When Ontario native Tyler Ennis announced his commitment to play college hoops at Syracuse, Jim Boeheim instantly bolstered his guard depth for 2013 and beyond.
How exactly will Ennis impact the Orange when he arrives for the 2013-14 season?
The 6’3″ St. Benedict’s product will be a superb passer and facilitator in college from day one. But how do we know this, and what makes him such a great distributor?
He’s a polished passer whose court vision, timing and passing methods are miles ahead of his high school counterparts in New Jersey. From the perimeter, Ennis hits cutters with pinpoint accuracy. When he gets in the lane, he’s even more dangerous. Among the trees, he maintains his composure and can dish with either hand.
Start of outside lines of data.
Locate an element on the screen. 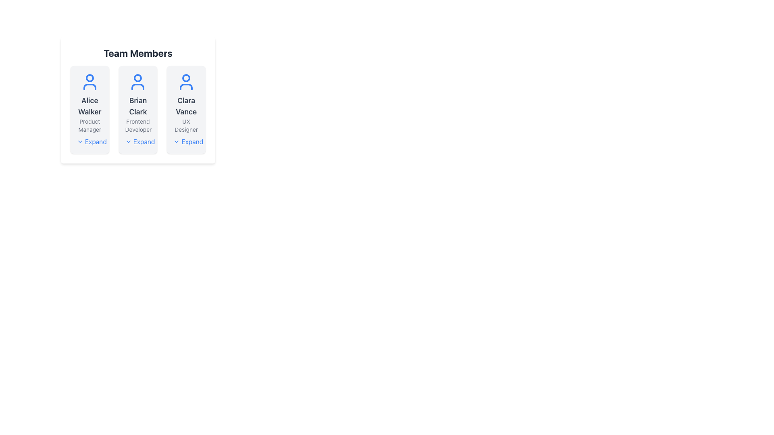  the profile icon representing Brian Clark, which is centered within his profile card in the team members section is located at coordinates (138, 82).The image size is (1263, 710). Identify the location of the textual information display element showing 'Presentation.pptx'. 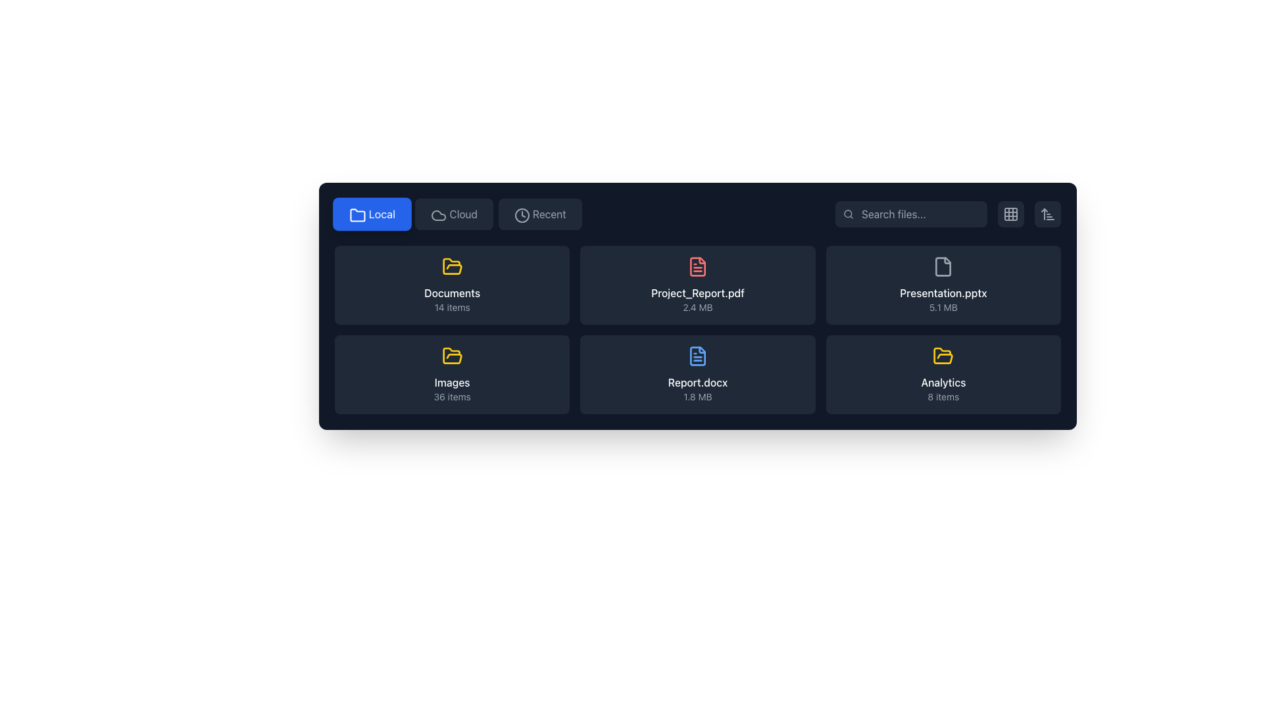
(943, 299).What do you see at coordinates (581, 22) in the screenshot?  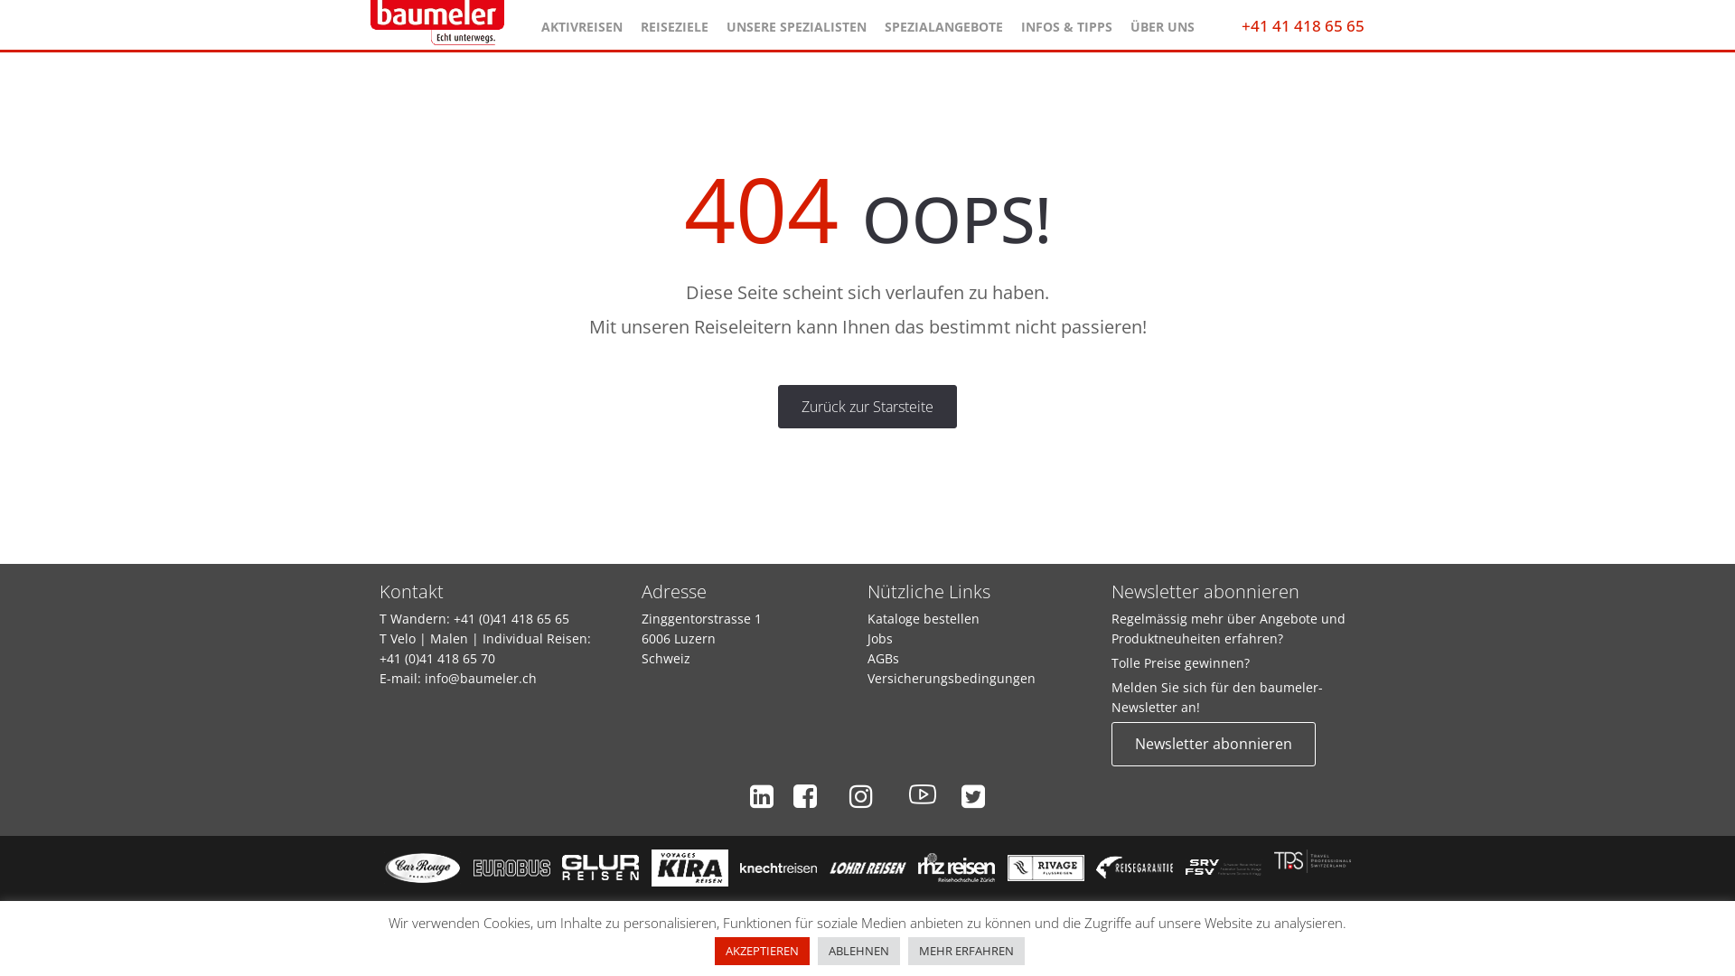 I see `'AKTIVREISEN'` at bounding box center [581, 22].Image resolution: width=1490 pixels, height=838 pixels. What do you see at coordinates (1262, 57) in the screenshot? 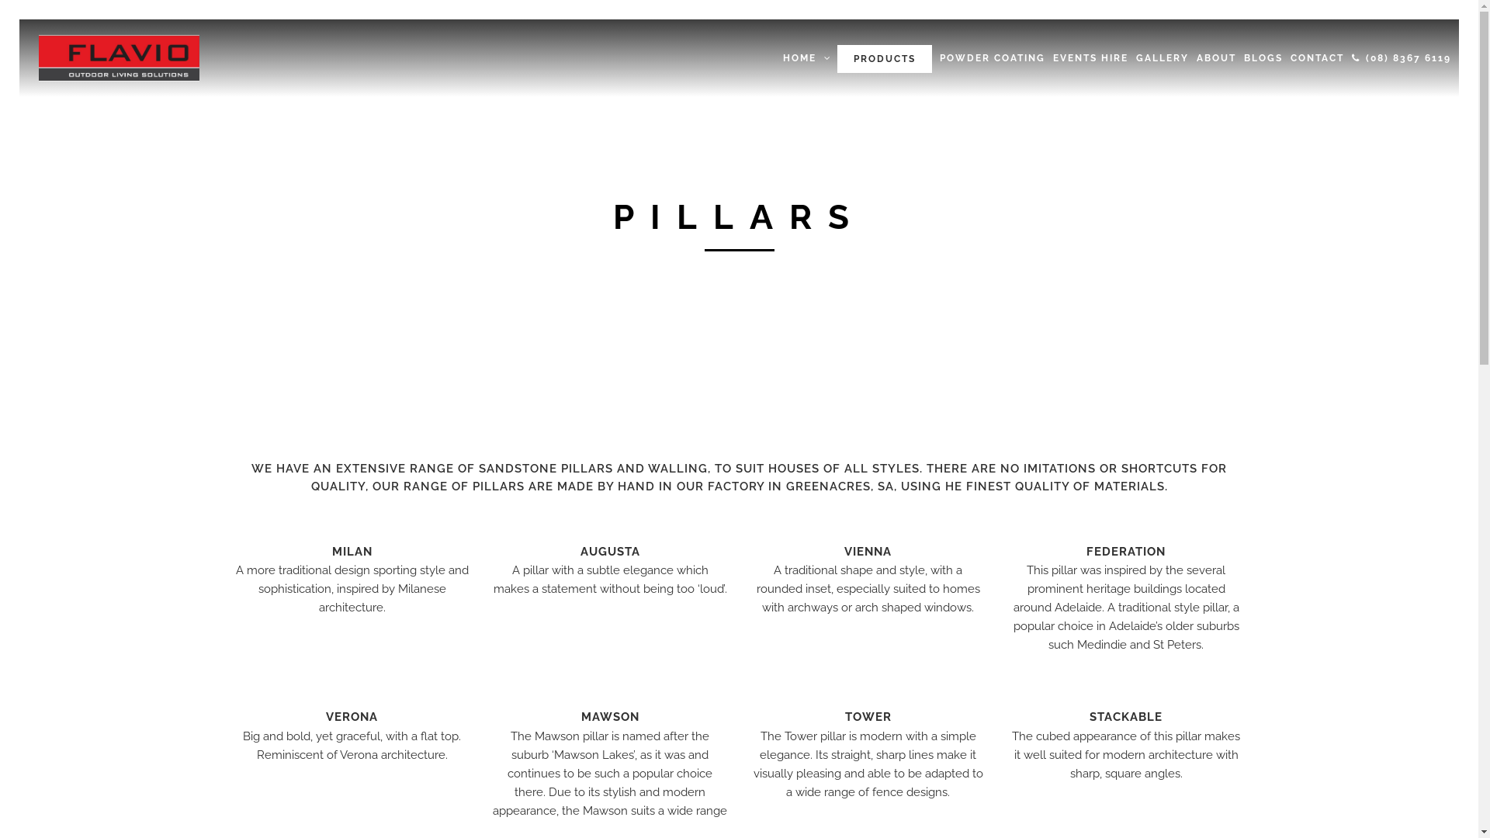
I see `'BLOGS'` at bounding box center [1262, 57].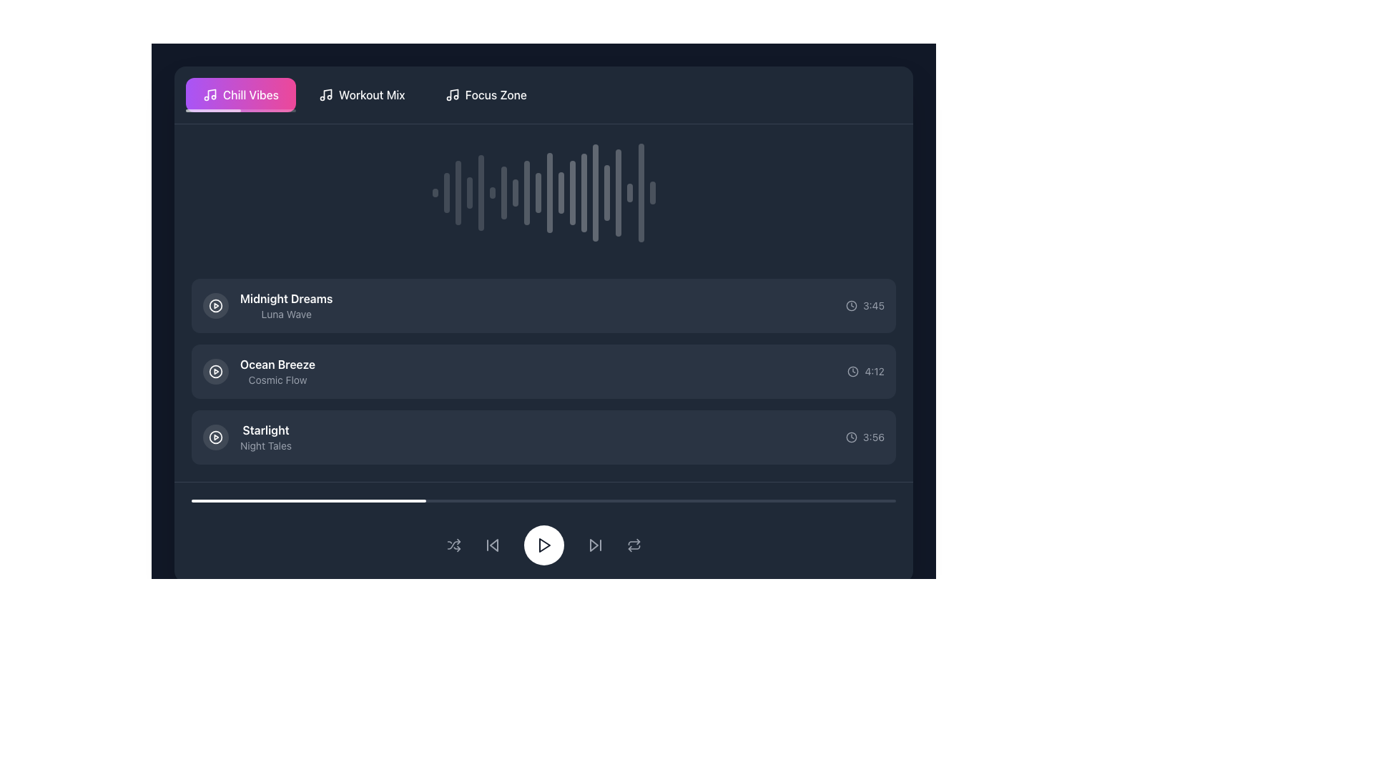 The image size is (1373, 772). I want to click on the play button for the track 'Midnight Dreams - Luna Wave', so click(215, 305).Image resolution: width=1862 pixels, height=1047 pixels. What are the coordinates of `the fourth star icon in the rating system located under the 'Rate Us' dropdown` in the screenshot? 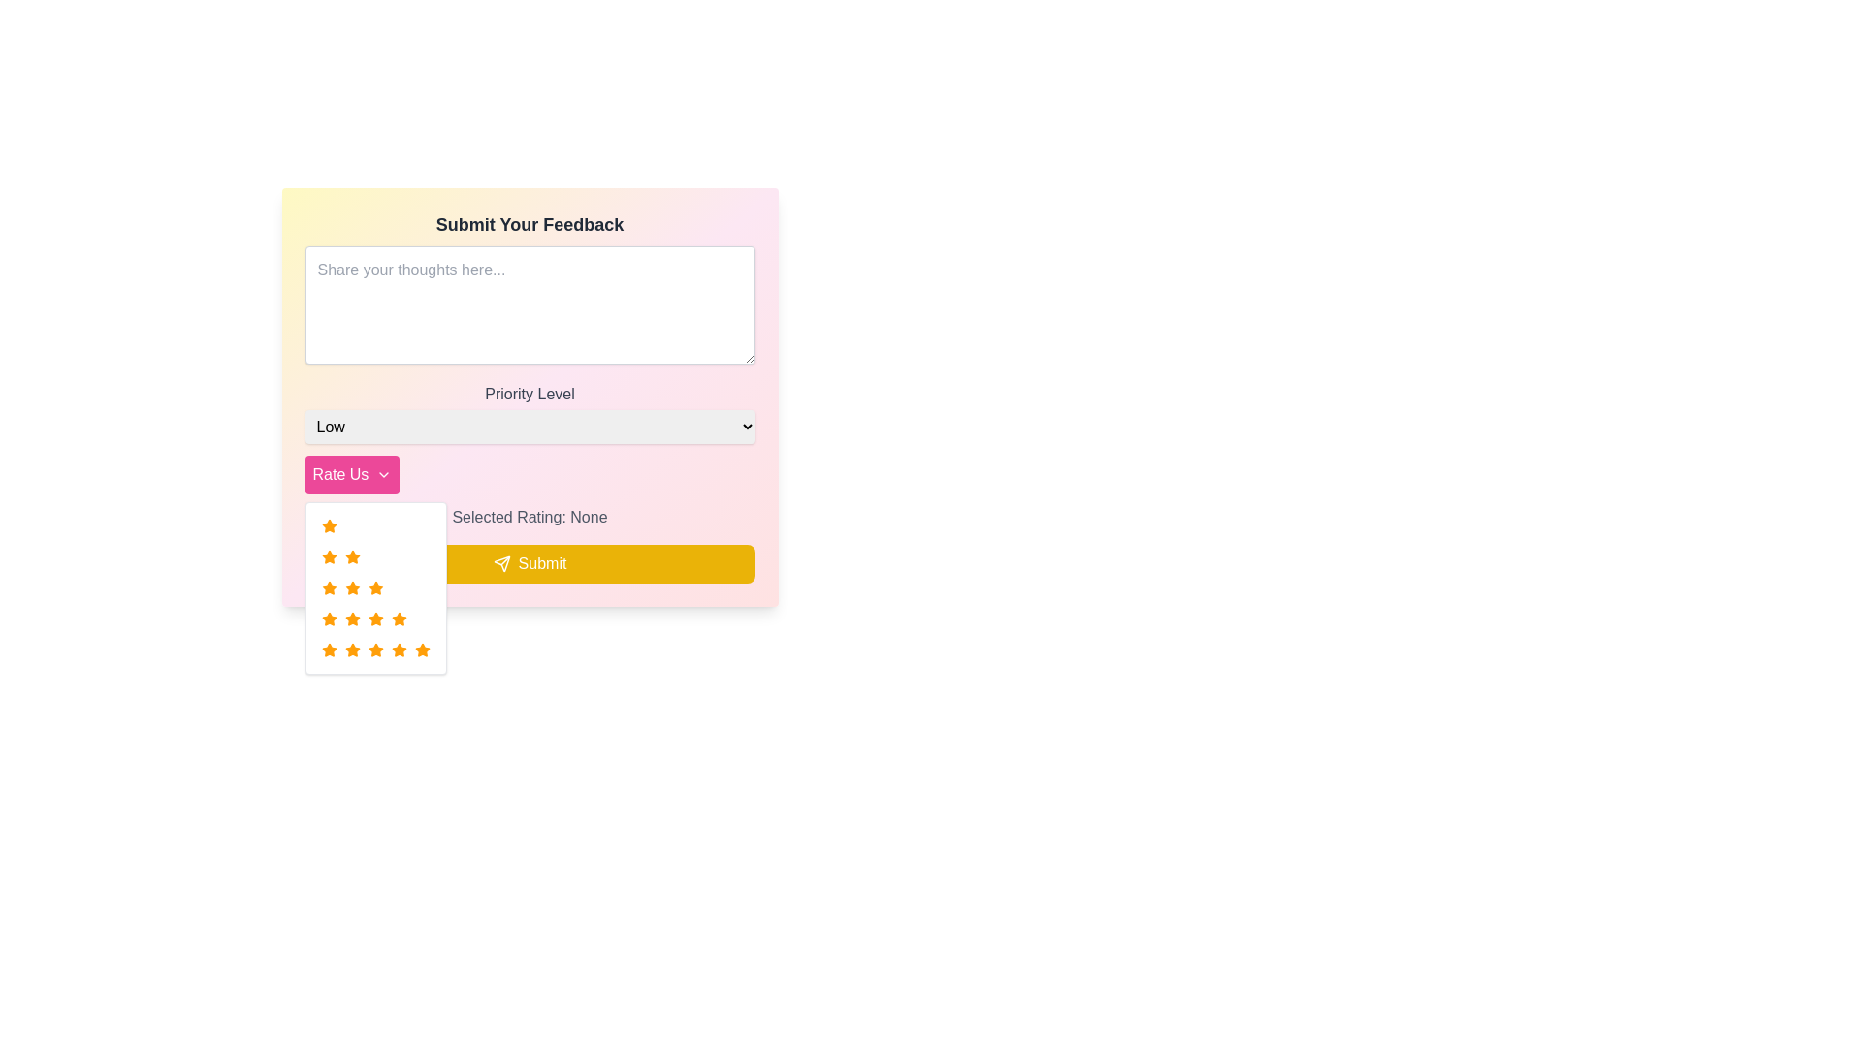 It's located at (375, 620).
The key to his exceptional passing and scoring ability is his body control. Even though his ball-handling isn’t elite, he stays balanced while mixing in spin moves, hesitations and pump fakes.
In Syracuse’s offense, the guards are allowed plenty of freedom. Ennis will thrive both on the fast break and in the half-court setting.
His ability to dribble efficiently with either hand and finish fluidly with his off-hand will make him a constant threat. Film shows that he can score from deep, mid-range, and get all the way to the bucket when he needs to. In fact, he could turn out to be a more dangerous scorer than Scoop Jardine or Brandon Triche.
Speaking of Triche, Ennis will be arriving the summer after Triche graduates. This should be an opportunity for him to step right in and share the backcourt with Michael-Carter Williams and Trevor Cooney.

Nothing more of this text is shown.